* _Task instructions_:
Copy exactly the stretch of lines from the one holding "Task: Click the left time slider handle" through the last line of the data below, inclusive. Leave out pictures.

* _Task data_:
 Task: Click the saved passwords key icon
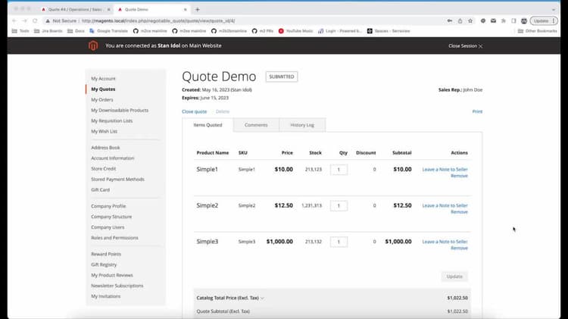[450, 20]
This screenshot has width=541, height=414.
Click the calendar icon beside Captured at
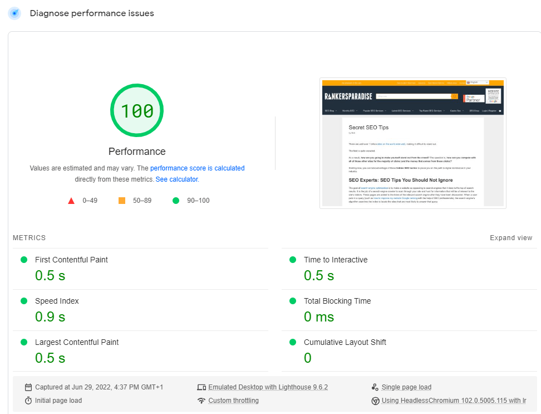(x=28, y=387)
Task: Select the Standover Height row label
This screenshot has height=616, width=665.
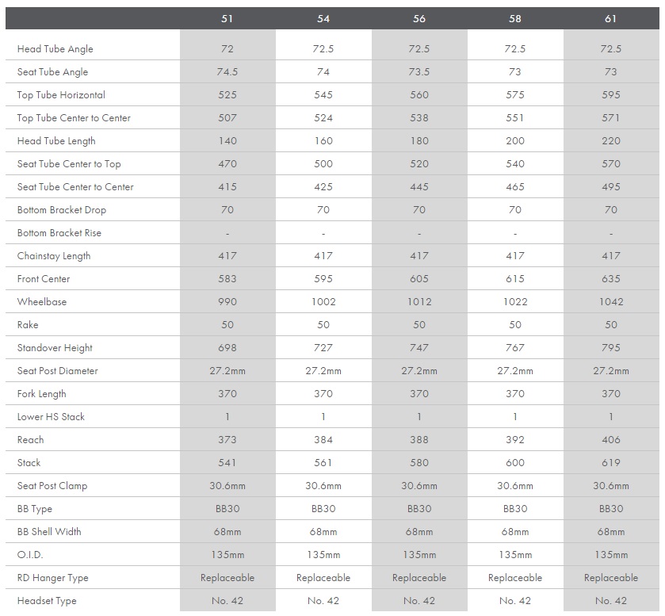Action: [55, 348]
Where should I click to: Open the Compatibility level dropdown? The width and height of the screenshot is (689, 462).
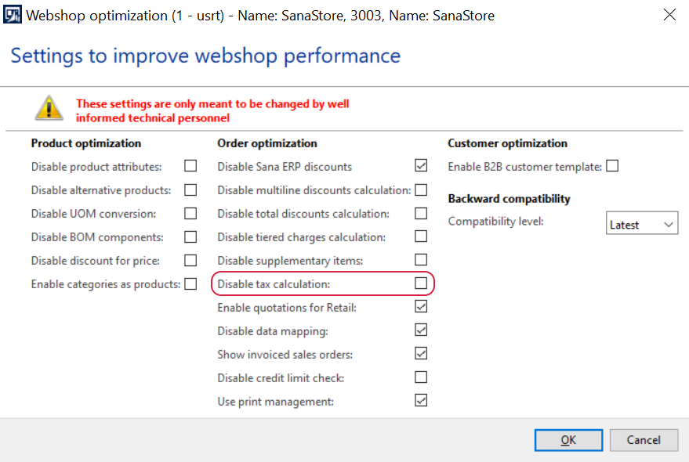[641, 223]
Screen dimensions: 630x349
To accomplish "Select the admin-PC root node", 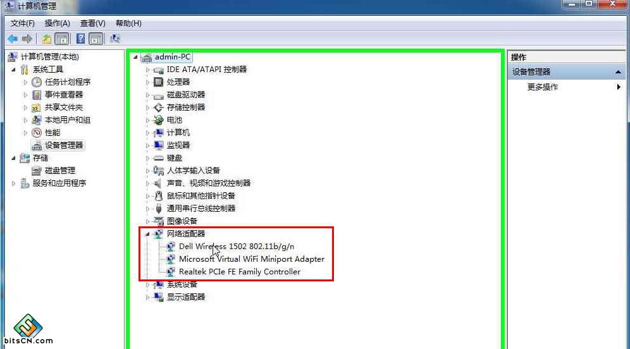I will point(173,57).
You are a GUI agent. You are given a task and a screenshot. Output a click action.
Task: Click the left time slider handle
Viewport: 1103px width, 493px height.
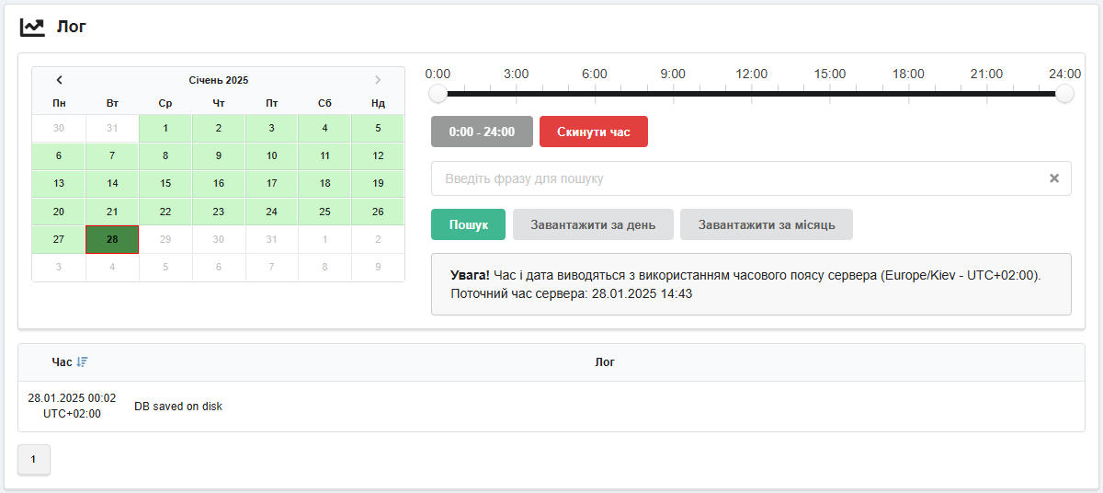[x=438, y=93]
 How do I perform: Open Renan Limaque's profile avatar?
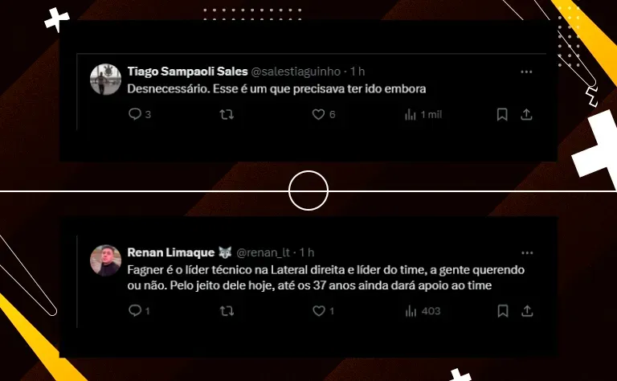click(x=105, y=260)
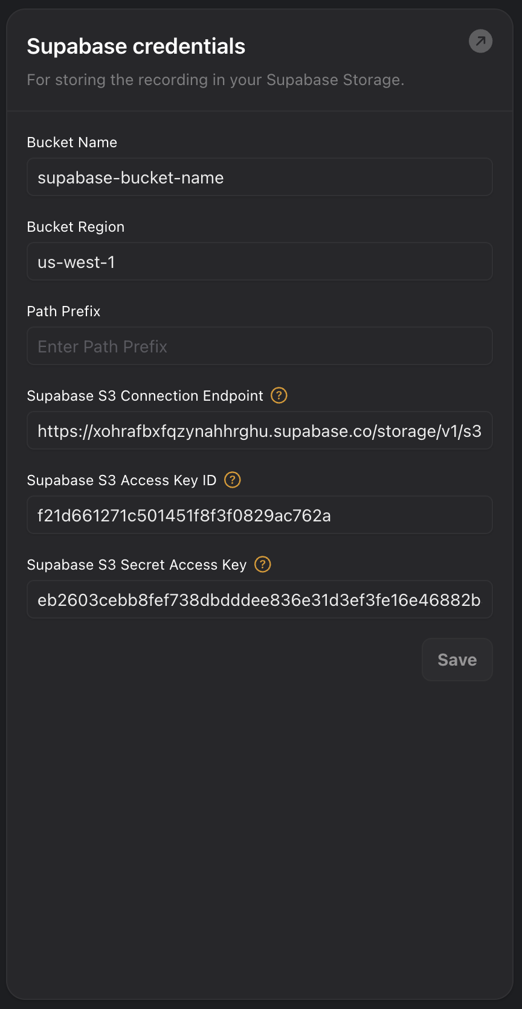Viewport: 522px width, 1009px height.
Task: Click the Bucket Name label
Action: click(x=72, y=142)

* _Exercise output_:
Task: Click the left time slider handle
Viewport: 1103px width, 493px height.
[x=438, y=93]
 How do I perform: Open Renan Limaque's profile avatar?
click(x=105, y=260)
Viewport: 522px width, 1009px height.
Task: Click the Bucket Name label
Action: click(x=72, y=142)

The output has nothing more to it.